What the task asks: Copy the records below exactly, from the line containing "The width and height of the screenshot is (720, 480)." through the last line, and leave out every picture.

Material for the task:

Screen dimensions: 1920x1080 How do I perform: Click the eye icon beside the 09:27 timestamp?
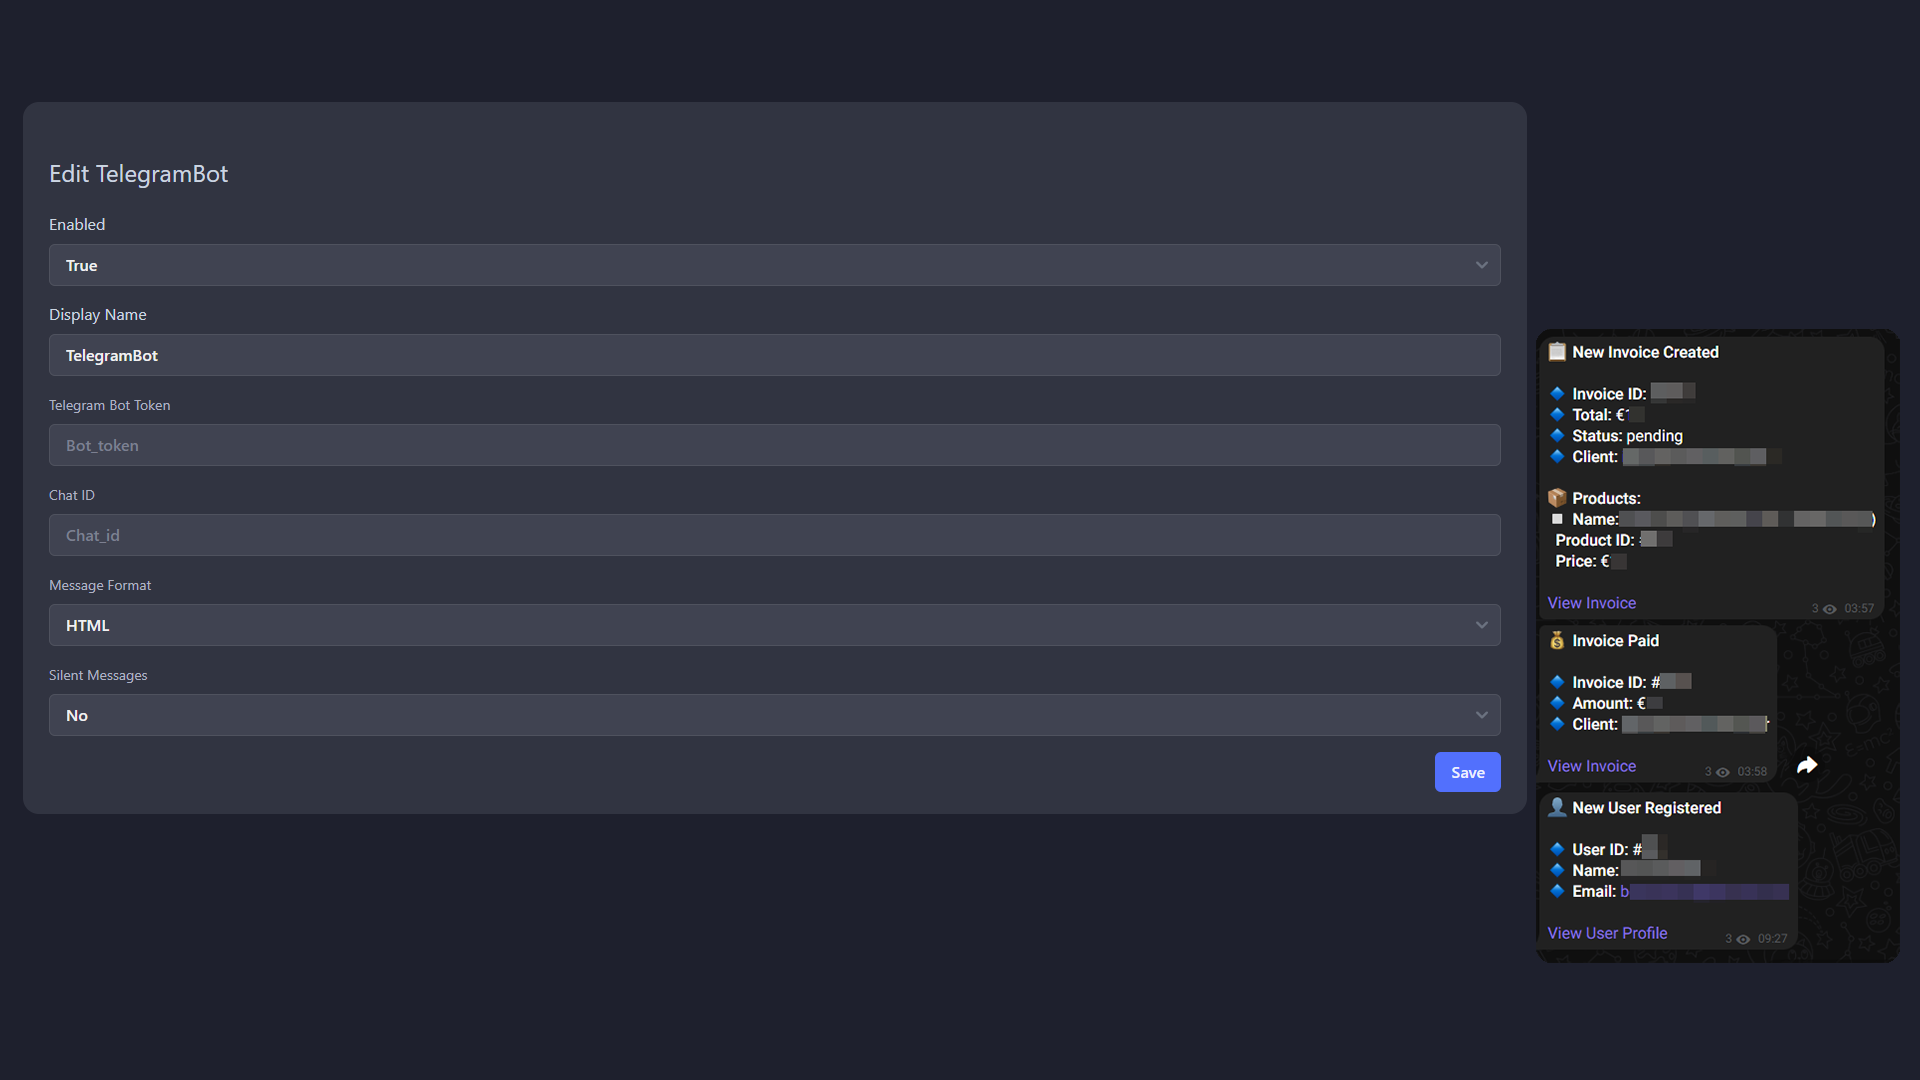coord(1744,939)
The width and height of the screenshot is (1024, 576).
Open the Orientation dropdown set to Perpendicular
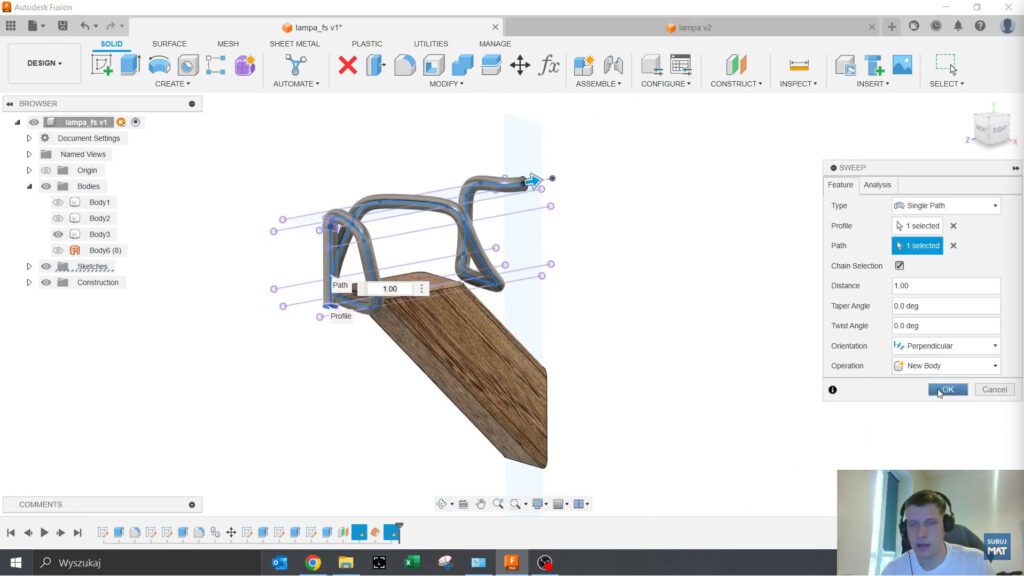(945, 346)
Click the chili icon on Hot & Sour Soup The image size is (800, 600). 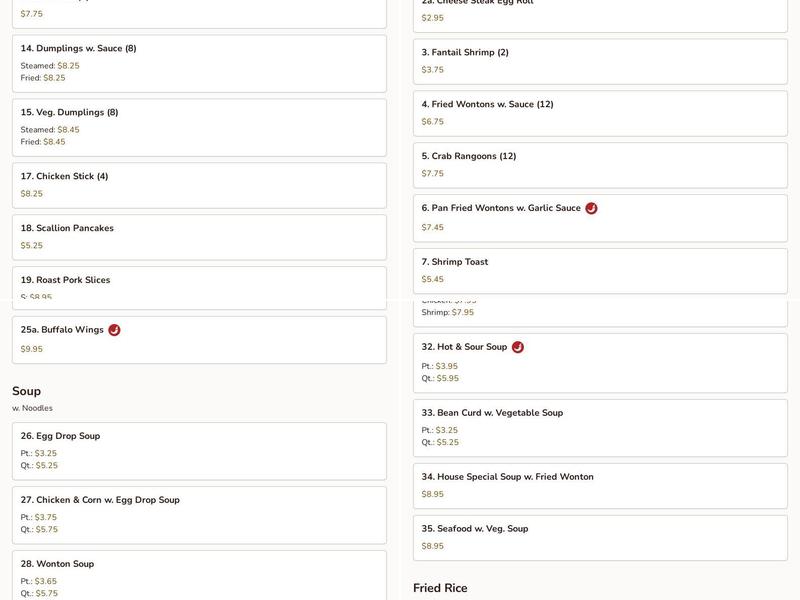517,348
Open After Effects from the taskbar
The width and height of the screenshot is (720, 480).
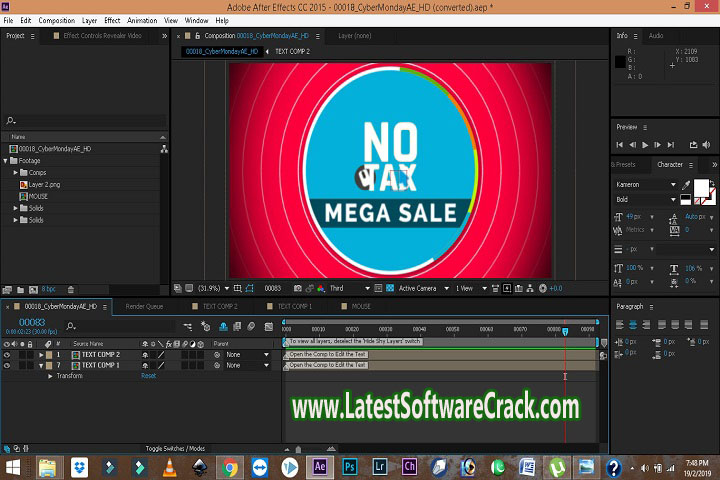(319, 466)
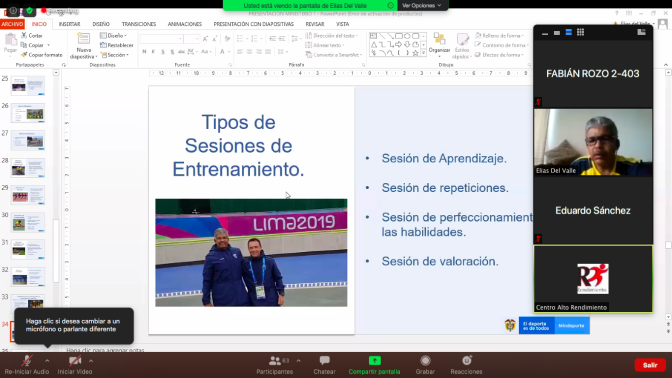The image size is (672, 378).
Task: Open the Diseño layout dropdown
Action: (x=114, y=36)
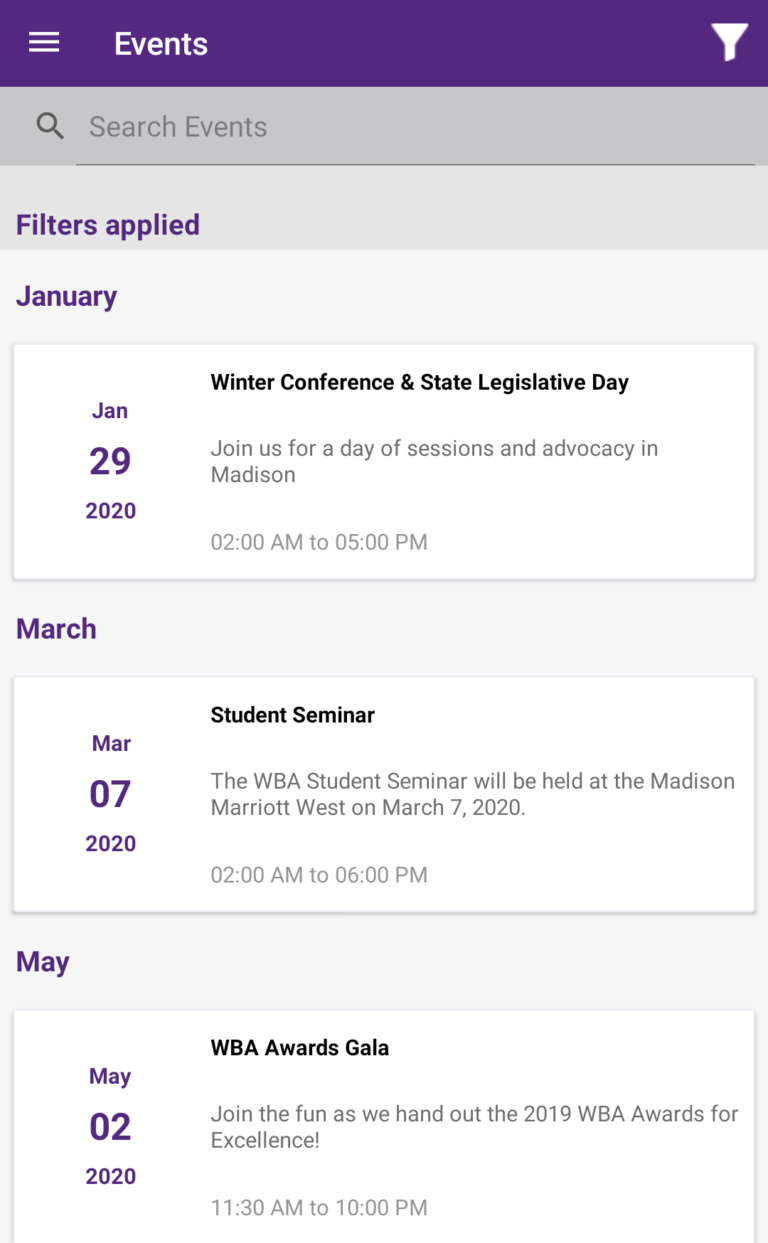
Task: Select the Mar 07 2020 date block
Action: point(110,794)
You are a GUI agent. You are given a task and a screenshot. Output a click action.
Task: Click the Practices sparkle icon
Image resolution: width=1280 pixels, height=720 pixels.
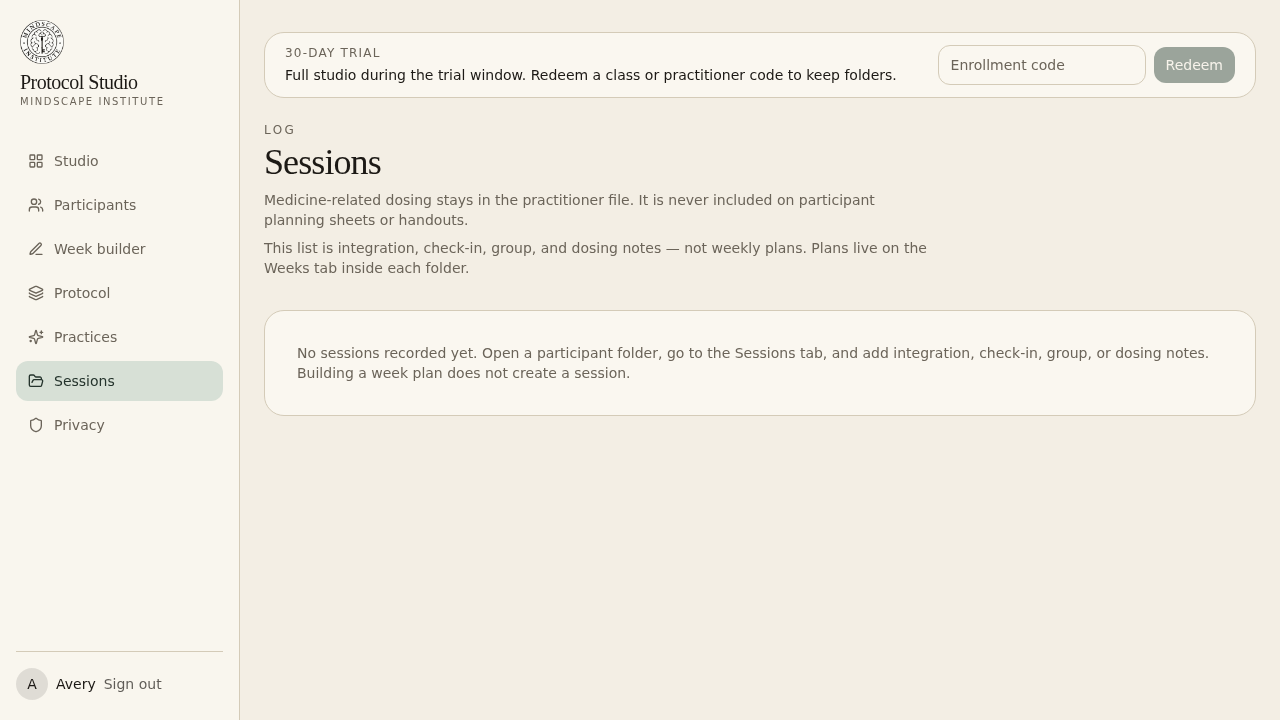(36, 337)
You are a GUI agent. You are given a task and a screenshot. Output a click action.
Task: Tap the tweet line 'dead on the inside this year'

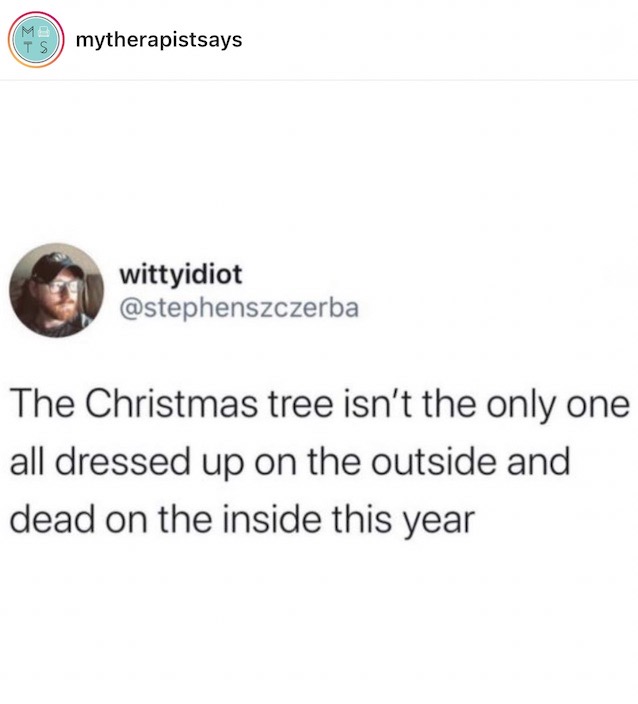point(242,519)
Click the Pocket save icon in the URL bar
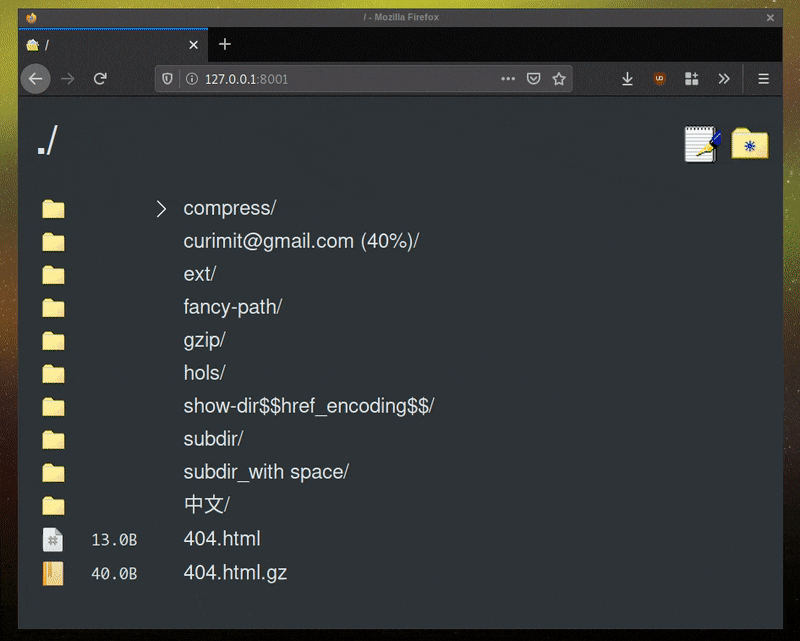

Completed task:
The width and height of the screenshot is (720, 480).
(319, 466)
The image size is (672, 378).
Task: Open the Diseño layout dropdown
Action: (x=114, y=36)
Task: Select the Mar 07 2020 date block
Action: point(110,794)
You are a GUI agent. You are given a task and a screenshot. Output a click action.
Task: Click the Practices sparkle icon
Image resolution: width=1280 pixels, height=720 pixels.
(36, 337)
You are a GUI agent. You are given a task and a screenshot. Output a click action.
Task: Tap the tweet line 'dead on the inside this year'

point(242,519)
Click the Pocket save icon in the URL bar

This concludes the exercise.